In the final report, which had been requested by a different police officer to the first three, several observations were listed. On closer examination, there was evidence that the last two victims had had a soft object stuffed into their mouths during the attacks. The earlier victims could not be examined for similar evidence as they had already been cremated. Further examination of the last two victims also suggested that the men had been gutted and had several of their internal organs removed while they were still alive. The skin, however, had definitely been flayed from their bodies after the intestines had been cut out.

His mobile buzzed and Matthew quickly answered it.

‘Sounds like there might be a witness to the killing on the ice cap,’ his editor said. ‘Seeing as you were out there, I thought you might be interested.’

‘What do you have in mind?’

‘I want you to find him and hear what he has to say. He’s a fisherman, and as far as I can gather he saw a man come ashore early this morning, covered in blood and carrying a black sack.’

‘And where will I find him?’

‘I believe he called the police while he was still at sea, but his boat will dock in about an hour. It’s down by the little harbour behind the public swimming pool. Could you check it out? Not many boats come in there, so you can’t miss him.’

Matthew rang off, got up and opened the balcony door while he lit a cigarette. A cool mist brushed his face and naked upper body before finding its way deep into his lungs. The fog came and went between the buildings.

He placed both hands on his stomach. The cigarette dangled from the corner of his mouth. He frowned, then went inside to the kitchen, pulled out the top drawer and brought a chef’s knife back to the balcony. He closed his eyes and concentrated as he rested the tip of the knife just below his rib cage. Then he trailed the knife softly over his belly in one slow movement.

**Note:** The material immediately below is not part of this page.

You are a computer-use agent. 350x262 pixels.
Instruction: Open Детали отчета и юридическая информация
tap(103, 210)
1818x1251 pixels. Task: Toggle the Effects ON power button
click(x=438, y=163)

‘What the fuck do you think you’re doing? Have you gone completely mental?’

‘Shit,’ Matthew muttered and slipped the hand with the knife behind his back. The voice belonged to Malik. Matthew took the cigarette out of his mouth. ‘I was just trying something out,’ he called down towards the road, where Malik was staring up at him.

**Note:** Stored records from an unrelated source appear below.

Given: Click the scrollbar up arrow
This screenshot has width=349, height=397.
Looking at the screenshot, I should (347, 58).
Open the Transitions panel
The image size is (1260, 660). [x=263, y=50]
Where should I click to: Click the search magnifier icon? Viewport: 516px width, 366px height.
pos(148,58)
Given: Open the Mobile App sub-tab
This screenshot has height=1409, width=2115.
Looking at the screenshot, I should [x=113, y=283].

‘Seeing as you live in a country with the world’s highest suicide rate, could you not stand there wearing next to nothing and waving a knife around?’ Malik called back, craning his neck to get a better view of the second-floor balcony.

Matthew shook his head. ‘Sorry… Why don’t you come upstairs and I’ll tell you all about it?’

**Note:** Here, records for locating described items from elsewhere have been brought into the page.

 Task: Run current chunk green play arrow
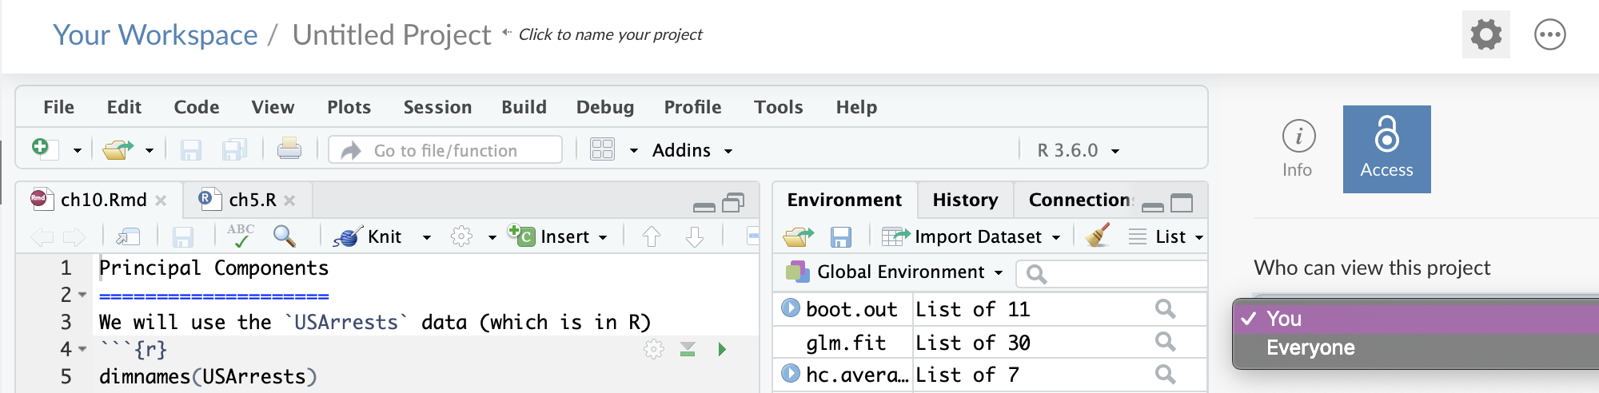[x=722, y=349]
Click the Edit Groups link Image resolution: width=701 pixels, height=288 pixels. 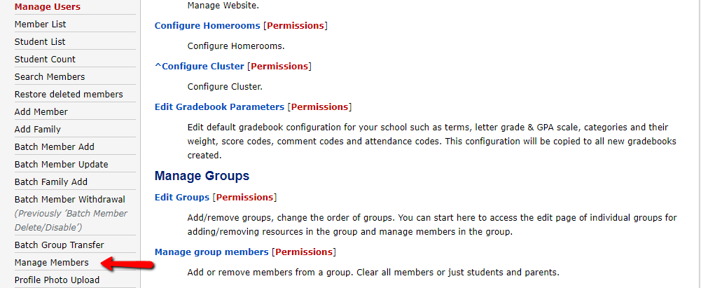pos(182,197)
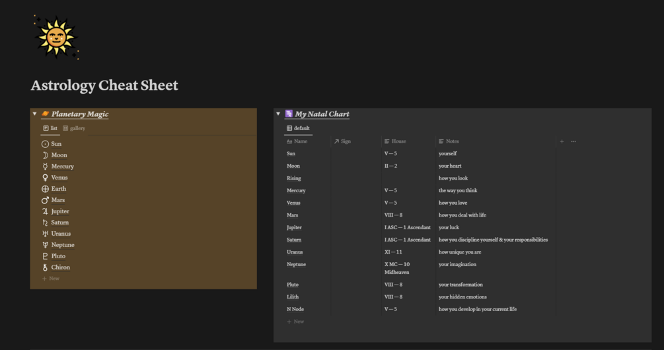Open the table column options ellipsis
664x350 pixels.
(x=573, y=141)
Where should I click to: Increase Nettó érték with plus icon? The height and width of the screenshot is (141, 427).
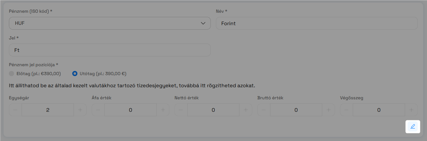click(x=246, y=110)
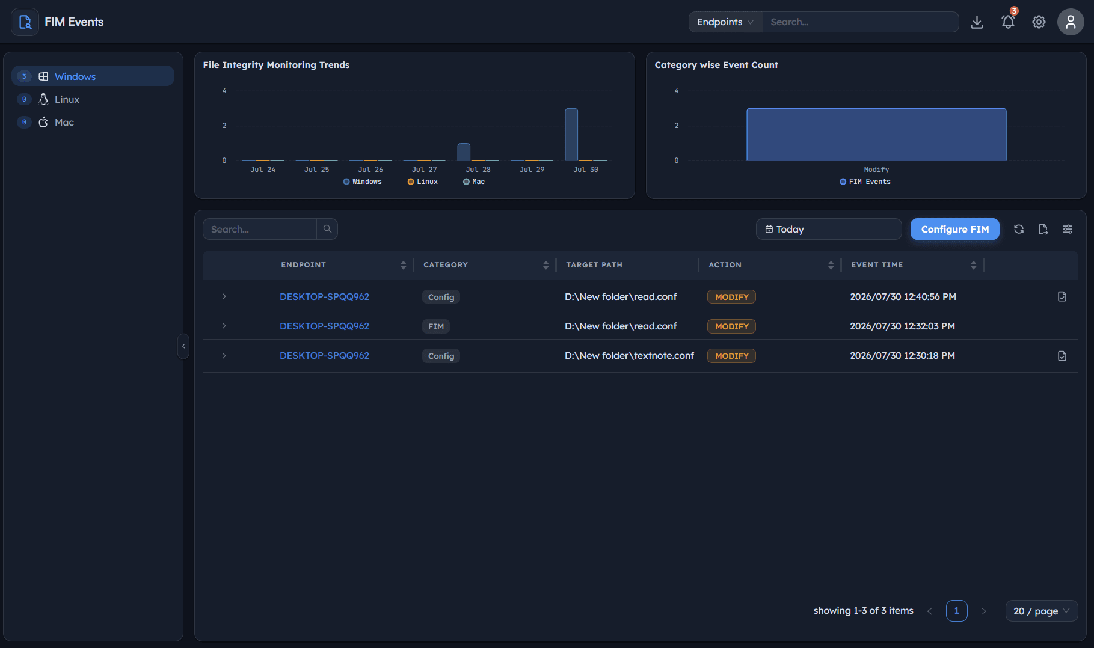The width and height of the screenshot is (1094, 648).
Task: Click the Configure FIM button
Action: pyautogui.click(x=955, y=229)
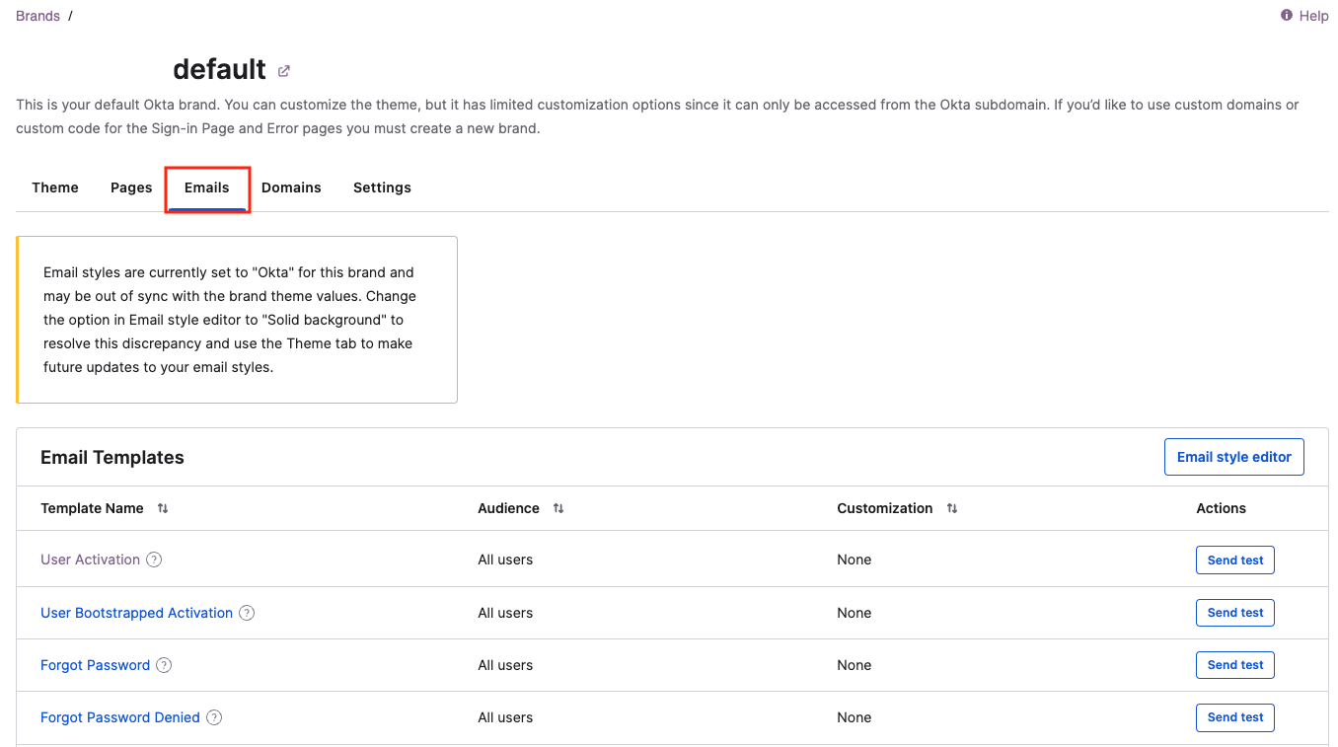Switch to the Theme tab
The image size is (1338, 747).
click(55, 187)
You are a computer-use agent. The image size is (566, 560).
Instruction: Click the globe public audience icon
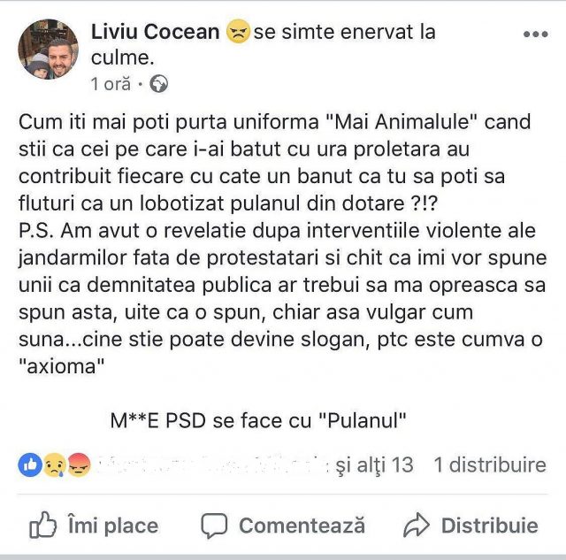[x=159, y=85]
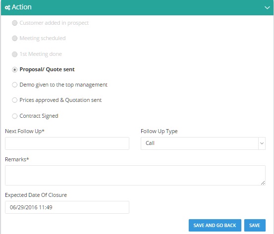Click the Action panel header title
274x234 pixels.
click(x=22, y=7)
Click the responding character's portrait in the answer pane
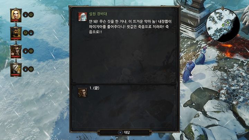Image resolution: width=249 pixels, height=140 pixels. [x=83, y=93]

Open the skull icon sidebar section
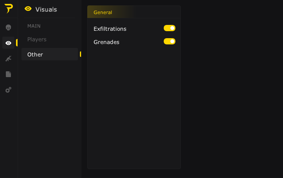click(x=8, y=27)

‘No, get yourself down here now. You’re coming with me. Some fishermen have found a body in the water out between the islands, and they think it’s been dead for quite some time.’

12

The two men drove to the Atlantic Port in Malik’s old Honda, which was in reasonable shape even if the exhaust fumes were practically black. Then again, the car didn’t have too many miles on it, as Malik only drove around Nuuk, and the short distance out to Qinngorput, where his girlfriend lived. If you wanted to go further than the rocky outskirts of Nuuk, you had to leave your car on the last patch of tarmac, ice or gravel and make your way on foot or by boat. No roads led out of Nuuk. No roads led into it. This applied to every town in Greenland. Nuuk was Nuuk, and the only thing surrounding the town and its sixteen thousand residents was mountains, sky or sea.